Heidegger pone la morte come una "imminenza" che sovrasta il nostro "esserci", il nostro esistere; la morte, anzi, darebbe all’esserci, all’esistere (diciamo così, sommariamente) la possibilità di afferrare il senso della vita "autentica", non distratta dal chiacchiericcio del quotidiano. D’altra parte essa non è mai sperimentabile come realtà (almeno la mia morte, per me) e dunque è una possibilità che rimane permanentemente tale, che non si realizza, per me, mai. La visione di Heidegger non è certo quella cattolica, per la quale la morte non può essere compimento o misura dell’autenticità delle cose, del mondo, ma solo momento di passaggio dal transeunte alla realtà più vera. Comunque, sospeso tra destino (Heidegger, appunto) e fede, o storicità, del cattolicesimo, non credo che l’uomo possa ridursi all’immaginario di Eastwood: non basta un flash che riempie tutto lo schermo col suo bianco abbagliante percorso da larve umane per avvicinarci alla comprensione della morte, dell’(eventuale) aldilà.

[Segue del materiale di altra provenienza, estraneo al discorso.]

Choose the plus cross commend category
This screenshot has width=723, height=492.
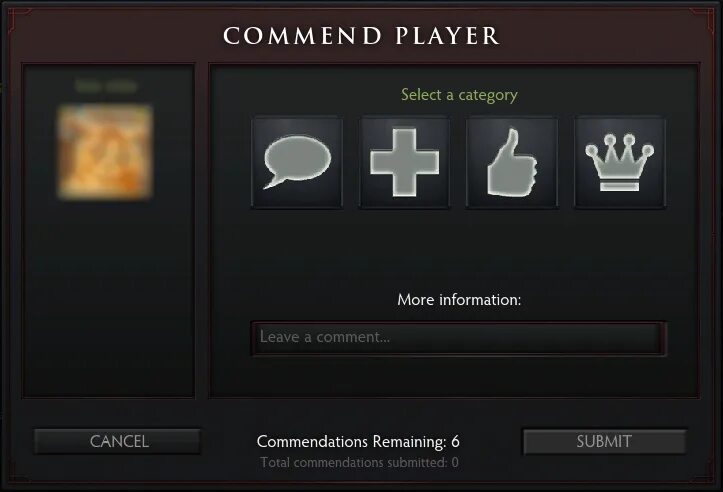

L’unico soggetto che ha raccontato la sua morte e l’esperienza dell’aldilà è Gesù Cristo. Sappiamo (o immaginiamo: e ce ne perdonino gli esegeti di quei testi) quanta sia la parte del racconto di cui sono autori gli evangelisti, ma in quelle loro narrazioni vibra pur sempre una esperienza profonda, che non può non incutere rispetto. E comunque, al centro del cristianesimo c’è la figura del crocifisso, con il capo reclinato e il torace trafitto dal colpo di lancia inferto dal centurione di guardia per controllare e, come dire, certificare l’avvenuto decesso. Il cristianesimo è l’unica religione, credo, che ponga la morte - la morte del suo Dio - addirittura al centro della storia del mondo e ne trasformi il senso. Da laico, non ho nulla da dire, da recriminare o da criticare in coloro che credono nell’aldilà, paradiso o nirvana che sia. Ritengo che la laicità sia un comportamento, non un credo o una precettistica. Penso che vi siano laici, sinceramente laici, tra coloro che hanno fede nell’aldilà, e per contro il non credere dello scettico non è di per sé una attestazione di laicità. Spesso la negazione dell’aldilà è solo l’acida formulazione di un laicismo che assume così il volto di una religione, anzi di un settarismo deteriore. Di una cosa sono convinto: la laicità è comunque questione che riguarda la vita, non la morte o l’aldilà. Alla fine, potete soddisfare la vostra curiosità andando a vedere "Hereafter". È un polpettone, però perfetto, lucido e levigato, terrificante nei primi venti minuti, godibile per il resto. Un regista dai mezzi tecnici raffinati, padrone della macchina da presa come pochi, sicuro del suo mestiere, forse doveva osare di più: o magari osare di meno e attenersi a uno schema, a un copione meno ambizioso. Va bene, temo di non aver scritto, anch’io, un soffietto. Mi spiace per il grande Eastwood.